We see the minimum lies between -1 and -0.5, so let’s guess -0.5

In [7]:

result = minimize(f, -0.5)
result

Out[7]:

fun: 0.8749999999999998
 hess_inv: array([[1]])
      jac: array([  2.98023224e-08])
  message: 'Optimization terminated successfully.'
     nfev: 9
      nit: 1
     njev: 3
   status: 0
  success: True
        x: array([-0.75])

The return value is an object. The value of x at which the minimum was found is in the x property. The function value is in the fun property.

In [8]:

print("Minimum lies at x =", result.x)
print("minimum function value: f(x) = ", result.fun)

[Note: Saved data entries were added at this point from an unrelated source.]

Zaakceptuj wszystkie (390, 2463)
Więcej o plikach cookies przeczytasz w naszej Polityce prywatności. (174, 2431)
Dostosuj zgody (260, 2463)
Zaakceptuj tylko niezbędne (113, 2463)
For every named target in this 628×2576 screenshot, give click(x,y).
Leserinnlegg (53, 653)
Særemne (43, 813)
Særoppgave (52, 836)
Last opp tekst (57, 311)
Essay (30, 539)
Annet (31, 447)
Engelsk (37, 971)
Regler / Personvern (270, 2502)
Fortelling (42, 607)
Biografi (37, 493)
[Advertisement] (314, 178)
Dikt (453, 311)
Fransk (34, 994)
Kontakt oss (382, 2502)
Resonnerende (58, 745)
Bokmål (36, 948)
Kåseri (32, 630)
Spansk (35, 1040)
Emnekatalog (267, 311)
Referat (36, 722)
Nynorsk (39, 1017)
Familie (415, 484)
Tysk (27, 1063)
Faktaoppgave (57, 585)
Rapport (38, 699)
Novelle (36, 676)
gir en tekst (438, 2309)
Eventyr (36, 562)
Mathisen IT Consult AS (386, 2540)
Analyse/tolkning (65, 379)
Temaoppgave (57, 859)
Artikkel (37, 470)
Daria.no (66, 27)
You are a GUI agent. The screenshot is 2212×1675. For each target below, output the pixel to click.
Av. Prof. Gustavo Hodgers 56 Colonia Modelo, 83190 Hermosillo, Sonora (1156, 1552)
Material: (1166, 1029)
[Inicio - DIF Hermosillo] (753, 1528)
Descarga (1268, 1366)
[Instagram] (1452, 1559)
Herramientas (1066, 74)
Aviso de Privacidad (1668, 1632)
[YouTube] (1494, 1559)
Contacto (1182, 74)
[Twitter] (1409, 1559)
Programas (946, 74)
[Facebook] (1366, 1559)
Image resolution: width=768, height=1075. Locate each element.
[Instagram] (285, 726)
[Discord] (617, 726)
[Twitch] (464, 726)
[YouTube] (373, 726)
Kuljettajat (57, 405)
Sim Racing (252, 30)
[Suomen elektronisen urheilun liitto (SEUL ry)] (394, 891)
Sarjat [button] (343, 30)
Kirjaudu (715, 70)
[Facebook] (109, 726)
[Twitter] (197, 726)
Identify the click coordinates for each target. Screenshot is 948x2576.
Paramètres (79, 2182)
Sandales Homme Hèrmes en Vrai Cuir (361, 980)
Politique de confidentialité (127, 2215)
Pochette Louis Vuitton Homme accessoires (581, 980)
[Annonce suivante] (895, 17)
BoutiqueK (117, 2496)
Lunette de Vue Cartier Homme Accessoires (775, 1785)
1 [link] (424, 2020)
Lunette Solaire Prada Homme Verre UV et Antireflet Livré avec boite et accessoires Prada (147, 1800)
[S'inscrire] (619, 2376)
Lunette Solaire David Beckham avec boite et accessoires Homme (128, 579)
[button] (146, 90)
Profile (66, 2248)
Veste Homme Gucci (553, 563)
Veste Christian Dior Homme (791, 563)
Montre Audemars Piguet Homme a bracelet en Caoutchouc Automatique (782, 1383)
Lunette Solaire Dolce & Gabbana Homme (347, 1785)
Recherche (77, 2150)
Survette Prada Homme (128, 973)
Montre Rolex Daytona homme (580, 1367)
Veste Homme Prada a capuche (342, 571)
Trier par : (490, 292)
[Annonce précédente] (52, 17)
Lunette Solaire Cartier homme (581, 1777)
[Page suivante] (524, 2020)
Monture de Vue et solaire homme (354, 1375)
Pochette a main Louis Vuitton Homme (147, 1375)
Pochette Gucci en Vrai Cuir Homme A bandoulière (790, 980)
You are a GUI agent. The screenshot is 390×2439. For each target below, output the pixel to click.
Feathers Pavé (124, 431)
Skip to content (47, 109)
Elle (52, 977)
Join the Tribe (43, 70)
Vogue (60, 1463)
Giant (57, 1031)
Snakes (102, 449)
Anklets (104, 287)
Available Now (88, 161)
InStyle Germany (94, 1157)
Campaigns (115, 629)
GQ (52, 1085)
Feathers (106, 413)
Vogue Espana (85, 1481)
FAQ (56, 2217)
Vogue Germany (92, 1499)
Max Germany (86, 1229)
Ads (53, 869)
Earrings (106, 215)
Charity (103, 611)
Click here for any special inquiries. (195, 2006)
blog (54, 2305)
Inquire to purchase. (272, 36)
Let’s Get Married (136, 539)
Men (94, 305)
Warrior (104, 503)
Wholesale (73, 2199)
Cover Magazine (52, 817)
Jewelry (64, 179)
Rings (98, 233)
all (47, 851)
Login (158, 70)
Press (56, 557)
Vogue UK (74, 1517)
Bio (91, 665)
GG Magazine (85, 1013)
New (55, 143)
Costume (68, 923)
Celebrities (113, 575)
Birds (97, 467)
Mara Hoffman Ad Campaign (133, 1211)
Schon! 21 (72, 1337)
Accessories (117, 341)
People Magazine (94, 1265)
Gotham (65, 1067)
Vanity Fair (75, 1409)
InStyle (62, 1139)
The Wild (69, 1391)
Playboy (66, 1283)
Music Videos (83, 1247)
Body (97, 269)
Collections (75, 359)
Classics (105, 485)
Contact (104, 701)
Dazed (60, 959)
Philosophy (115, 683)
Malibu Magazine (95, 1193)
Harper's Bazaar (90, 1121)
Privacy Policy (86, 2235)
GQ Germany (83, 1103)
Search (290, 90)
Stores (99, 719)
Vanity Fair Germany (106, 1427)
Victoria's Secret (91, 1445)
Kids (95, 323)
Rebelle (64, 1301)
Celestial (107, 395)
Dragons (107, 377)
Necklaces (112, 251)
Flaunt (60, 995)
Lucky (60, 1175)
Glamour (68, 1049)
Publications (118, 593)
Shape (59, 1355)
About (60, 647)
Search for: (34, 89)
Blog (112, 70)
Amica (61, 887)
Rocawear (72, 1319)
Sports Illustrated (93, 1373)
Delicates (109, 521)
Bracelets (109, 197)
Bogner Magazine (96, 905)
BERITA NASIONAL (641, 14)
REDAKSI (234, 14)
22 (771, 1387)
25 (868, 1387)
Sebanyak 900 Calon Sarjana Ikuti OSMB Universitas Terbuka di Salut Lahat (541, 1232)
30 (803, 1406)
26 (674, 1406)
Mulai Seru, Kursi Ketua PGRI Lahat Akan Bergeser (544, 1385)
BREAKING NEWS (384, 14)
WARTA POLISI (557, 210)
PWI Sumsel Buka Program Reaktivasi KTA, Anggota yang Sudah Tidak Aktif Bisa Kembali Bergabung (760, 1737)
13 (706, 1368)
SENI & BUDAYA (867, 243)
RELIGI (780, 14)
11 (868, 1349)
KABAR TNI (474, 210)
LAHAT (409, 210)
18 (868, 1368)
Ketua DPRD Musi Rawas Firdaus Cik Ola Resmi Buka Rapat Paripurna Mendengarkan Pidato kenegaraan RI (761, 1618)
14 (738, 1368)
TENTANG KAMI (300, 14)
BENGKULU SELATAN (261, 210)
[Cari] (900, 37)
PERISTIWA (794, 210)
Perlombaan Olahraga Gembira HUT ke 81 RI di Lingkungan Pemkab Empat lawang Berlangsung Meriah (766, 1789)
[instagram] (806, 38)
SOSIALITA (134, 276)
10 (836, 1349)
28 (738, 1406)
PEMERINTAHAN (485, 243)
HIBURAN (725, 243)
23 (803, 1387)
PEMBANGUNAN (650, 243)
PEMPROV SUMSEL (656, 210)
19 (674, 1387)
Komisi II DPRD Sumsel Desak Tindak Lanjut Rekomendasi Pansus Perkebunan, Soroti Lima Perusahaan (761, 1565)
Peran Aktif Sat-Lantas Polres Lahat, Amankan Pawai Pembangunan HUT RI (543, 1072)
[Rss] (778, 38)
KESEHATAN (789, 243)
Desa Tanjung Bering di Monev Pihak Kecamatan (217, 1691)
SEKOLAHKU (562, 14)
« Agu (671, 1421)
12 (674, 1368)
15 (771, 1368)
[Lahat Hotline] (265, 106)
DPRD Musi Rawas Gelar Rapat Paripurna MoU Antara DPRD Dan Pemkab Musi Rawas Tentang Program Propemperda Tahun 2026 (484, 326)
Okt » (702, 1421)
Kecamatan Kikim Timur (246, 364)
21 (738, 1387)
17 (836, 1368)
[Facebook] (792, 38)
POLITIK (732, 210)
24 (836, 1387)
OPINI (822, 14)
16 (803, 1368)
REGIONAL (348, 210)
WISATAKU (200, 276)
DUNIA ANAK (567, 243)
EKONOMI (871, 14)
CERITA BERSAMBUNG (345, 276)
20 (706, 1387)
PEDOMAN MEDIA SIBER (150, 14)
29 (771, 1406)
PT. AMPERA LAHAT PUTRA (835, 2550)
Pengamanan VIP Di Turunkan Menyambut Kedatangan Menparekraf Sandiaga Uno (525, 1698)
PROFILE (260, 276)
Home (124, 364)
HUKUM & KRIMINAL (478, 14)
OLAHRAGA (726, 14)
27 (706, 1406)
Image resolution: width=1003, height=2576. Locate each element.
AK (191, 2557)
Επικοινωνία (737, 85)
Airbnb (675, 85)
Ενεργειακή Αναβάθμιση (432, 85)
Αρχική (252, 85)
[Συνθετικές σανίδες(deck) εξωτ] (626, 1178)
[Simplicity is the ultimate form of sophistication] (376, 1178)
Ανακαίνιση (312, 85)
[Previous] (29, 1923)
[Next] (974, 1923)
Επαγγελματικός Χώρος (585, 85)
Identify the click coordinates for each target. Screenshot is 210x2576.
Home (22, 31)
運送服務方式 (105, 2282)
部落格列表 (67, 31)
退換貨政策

Minimum lies at x = [-0.75]
minimum function value: f(x) =  0.8749999999999998

In [9]:

minimize?

Let’s say we have constraints on \(x\):

\[\min_x f(x), -0.5 \leq x \leq 1\]

In [10]:

minimize(f, 0.5, bounds=[[-0.5, 1]])

Out[10]:

fun: array([ 1.])
 hess_inv: <1x1 LbfgsInvHessProduct with dtype=float64>
      jac: array([ 1.00000004])
  message: b'CONVERGENCE: NORM_OF_PROJECTED_GRADIENT_<=_PGTOL'
     nfev: 4
      nit: 1
   status: 0
  success: True
        x: array([-0.5])

Now let’s try a two-dimensional example:

\[\min_{x, y} 2x^2 + 3y^2 + x + 2\]

In [11]:

def f2(x):
    return 2*x[0]**2 + 3*x[1]**2 + x[0] + 2

What does this look like? We can quickly generate values for the two dimensions using meshgrid

In [12]:

x, y = numpy.meshgrid(numpy.arange(3), numpy.arange(0, 30, 10))

In [13]:

x + y

Out[13]:

array([[ 0,  1,  2],
       [10, 11, 12],
       [20, 21, 22]])

In [14]:

xx2d, yy2d = numpy.meshgrid(xx, xx)

In [15]:

plt.contour(xx2d, yy2d, f2([xx2d, yy2d]))

Out[15]:

<matplotlib.contour.QuadContourSet at 0x1155fd240>

../_images/notebooks_Optimisation_21_1.png

In [16]:

minimize(f2, [1, 1])

Out[16]:

fun: 1.8750000000000004
 hess_inv: array([[  2.50000002e-01,  -1.79099489e-09],
       [ -1.79099489e-09,   1.66666665e-01]])
      jac: array([ -1.49011612e-08,   0.00000000e+00])
  message: 'Optimization terminated successfully.'
     nfev: 24
      nit: 4
     njev: 6
   status: 0
  success: True
        x: array([ -2.50000009e-01,  -7.14132758e-09])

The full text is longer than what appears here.